NBC's Sunday Night Football averaged a top of the charts 20.74 million viewers last season, beating runner-up American Idol's Wednesday night performance editions (19.81 million) by nearly one million viewers, according to Nielsen Media Research.

This entitled SNF's two lead dogs, Al Michaels and Cris Collinsworth, to flex a little muscle during a teleconference last week with TV writers.

"If the Cowboys play the Giants in a parking lot in March, it's still going to be tremendous," Michaels said. "Football is king right now. The NFL is hotter than any sport at any time in the history of this country."

The Dallas Cowboys in fact will play the New York Giants in a stadium Wednesday night, moving NBC's traditional weeknight kickoff ahead one day so as not to overwhelm President Obama's climactic Thursday night acceptance speech at the Democratic National Convention. Former president Bill Clinton instead will have to square off against Cowboys-Giants. He's still got pulling power, but no amount of hype or commentator blather can save him from being crushed by football. Not only in D-FW but around the country.

"You can't give people too much of it," said Collinsworth, who definitely wasn't referring to political conventions. "Look at all the shows. Look at all the websites. Look at all the radio shows. How much more can people take? As much as we want to give them, they want more and more and more."

Sunday Night Football is eager to pile it on with its usual series of of marquee games. After Wednesday's 7:30 p.m. (central) Cowoys-Giants game (preceded by a 6:30 p.m. pre-game show), SNF begins its regular Sunday night schedule with Peyton Manning's much-anticipated return to the NFL as a Denver Broncos QB. The opponent is the Pittsburgh Steelers.

The Cowboys again have the maximum three games on SNF with an option for another "flex" game if they're still playing meaningful football in December. NBC keeps loading up on the Cowboys because no team other than perhaps the New York Yankees has an equivalent love-hate relationship with the nation, Michaels told unclebarky.com at this time last year.

"And that's a great combination for television," he said, "because you want to have some sort of an emotional response to the team that's on the air.
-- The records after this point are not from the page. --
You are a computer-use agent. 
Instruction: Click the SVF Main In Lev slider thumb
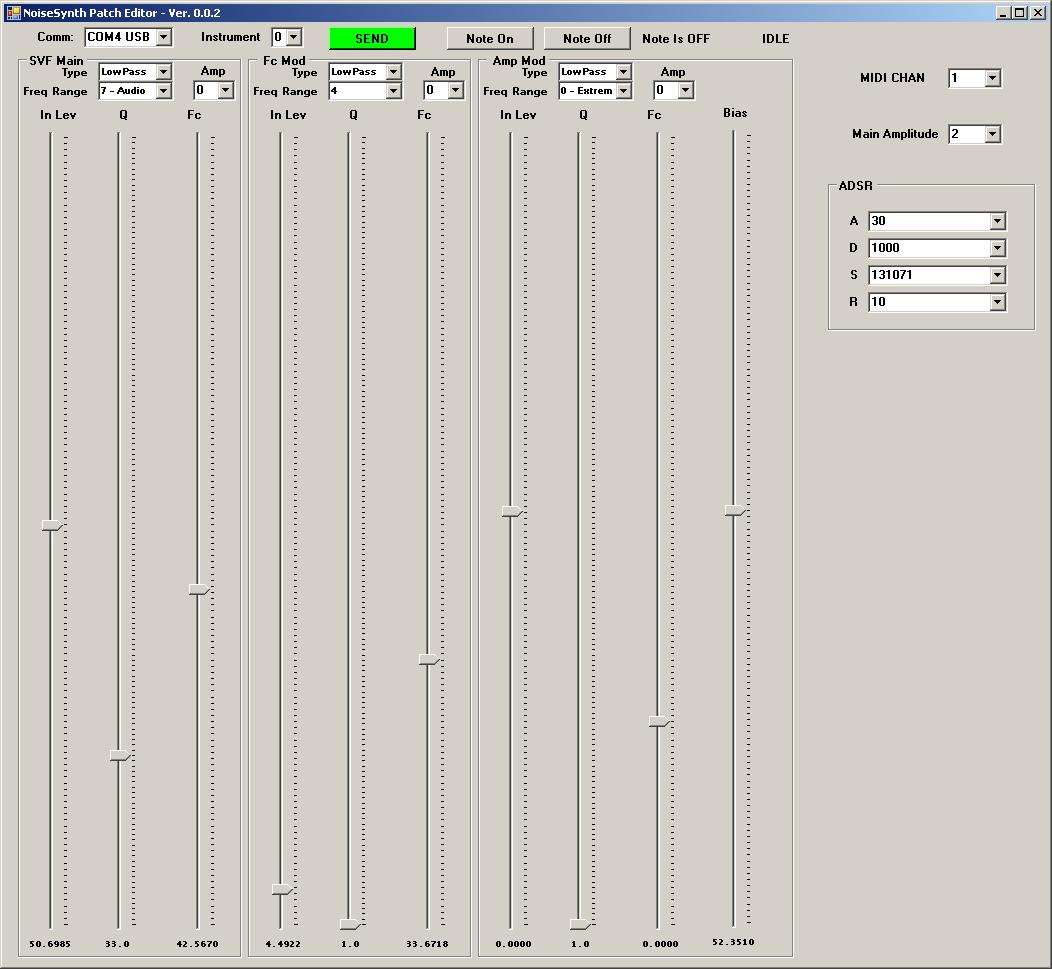[52, 525]
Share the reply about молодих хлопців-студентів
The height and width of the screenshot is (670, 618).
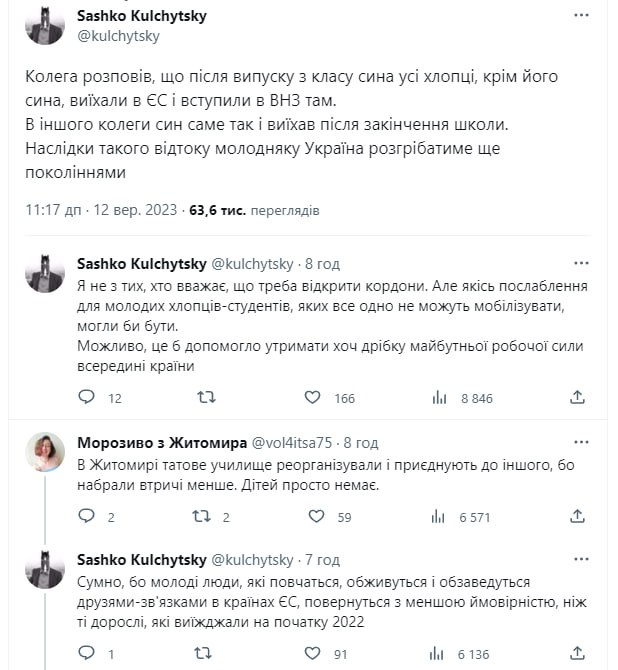point(577,397)
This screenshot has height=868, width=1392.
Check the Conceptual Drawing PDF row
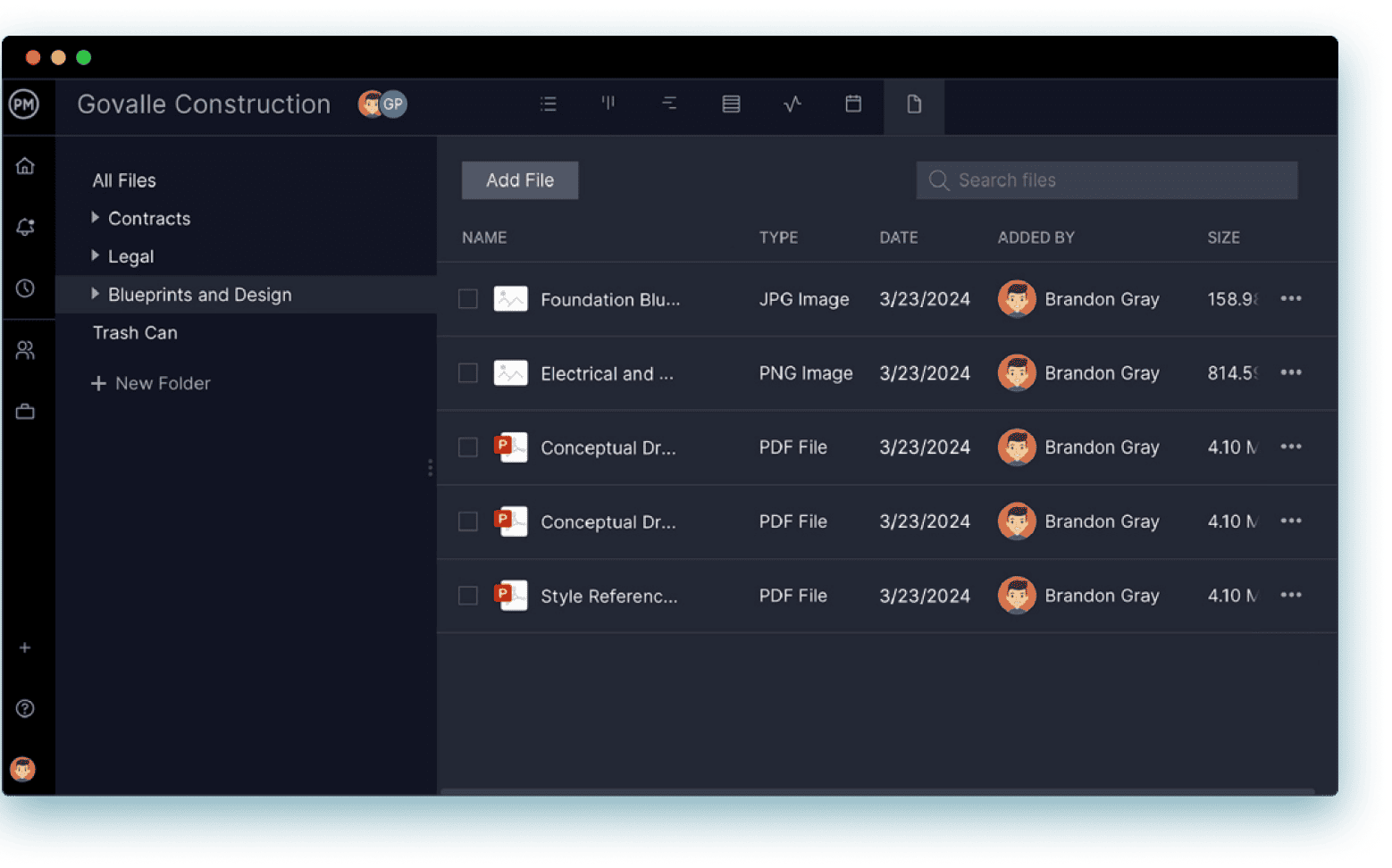[x=467, y=447]
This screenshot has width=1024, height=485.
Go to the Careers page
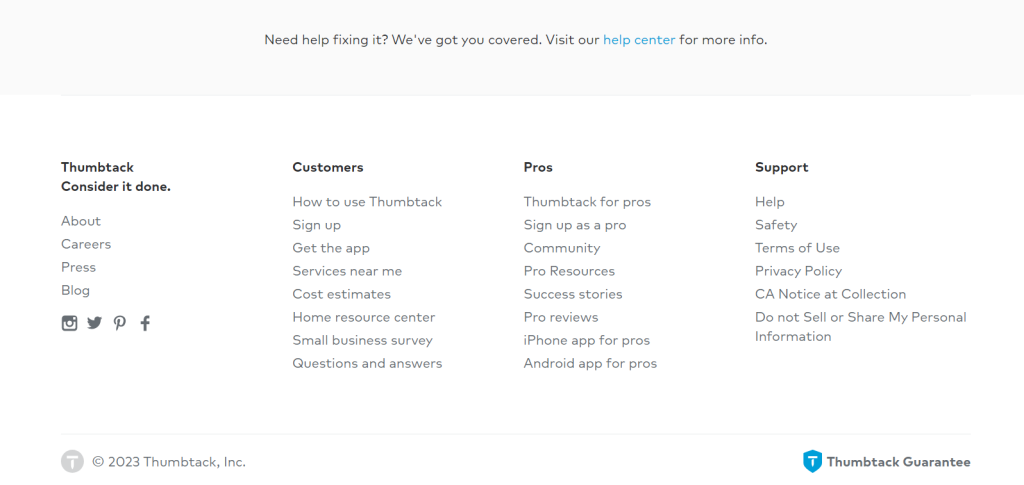pos(86,244)
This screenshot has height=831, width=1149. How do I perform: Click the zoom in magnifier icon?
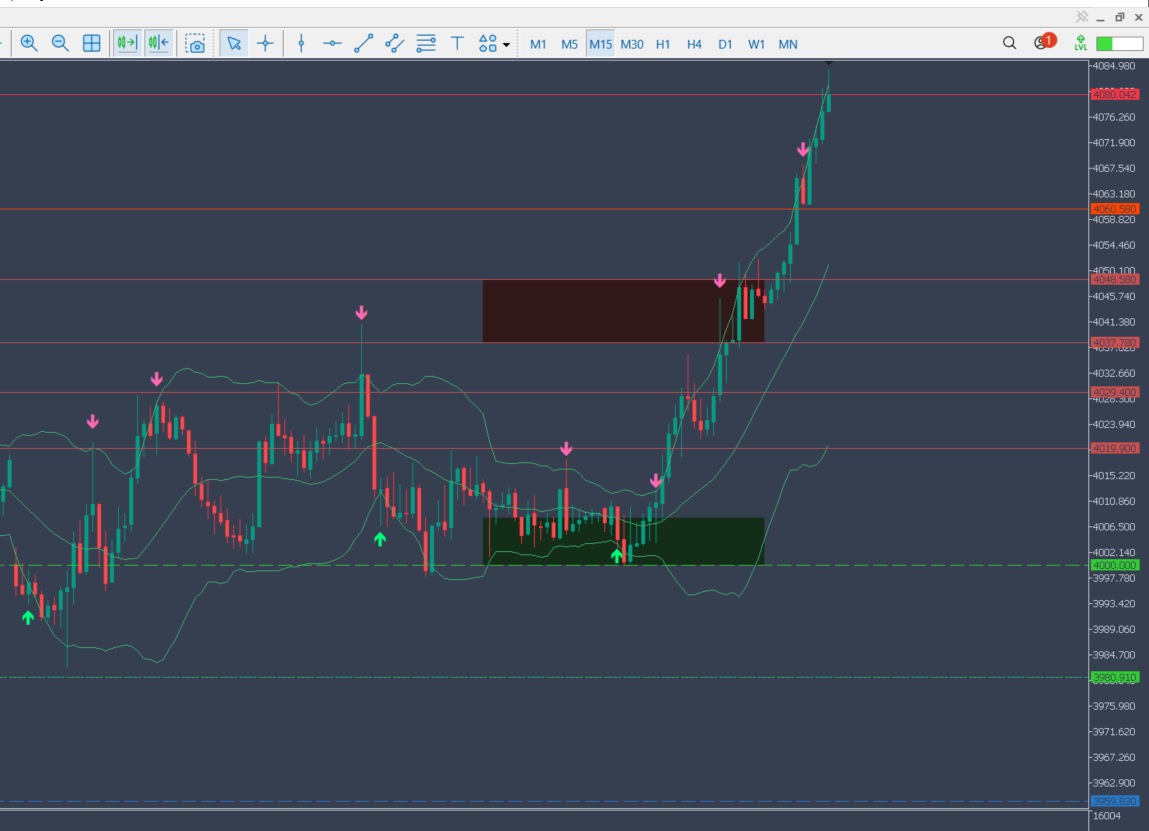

And they (the Cowboys) have been number one for us for a lot of years in that regard."

Last season, the 6-10 Cowboys had three games on SNF while the 10-6 Tampa Bay Buccaneers had no scheduled appearances. Only one other losing team, the Minnesota Vikings, had even one game on SNF in 2011.

This time around, Dallas is coming off an 8-8 season that again left the team out of the playoffs. They're the only 8-8 team with three scheduled appearances on SNF, but have a little more company in 2012. Four other 8-8 teams -- the Broncos, Philadelphia Eagles, New York Jets and San Diego Chargers -- are getting two SNF slots. The 8-8 Bears have a single game scheduled.

Chalk this up to "parity." The NFL had 12 teams with winning records last season and eight that went 8-8.

The Cowboys likely could go 1-15 and still get at least two games on SNF. Their ratings consistently top the heap, with last January's regular season-ending Cowboys loss to the Giants ranking as the most-watched SNF game ever with 27.6 million viewers. Of SNF's 10 highest-rated games, six have involved the Cowboys.

Opposite the Democratic convention on ABC, CBS and a variety of other cable and broadcast networks, Wednesday night's Cowboys-Giants face-off has a fighting chance to beat the all-time SNF viewing record. Maybe Clinton should give score updates during his speech?

Michaels gets the last words, which are no brag, just fact.

"Our goal the last couple of years . . . was to see if Sunday Night Football could be the No. 1 series on television," he said during the teleconference. "Which it did it. And we're thrilled about that, proud of it. It's a new goal this year to retain that top spot, and we think we can do it. Because the NFL is king."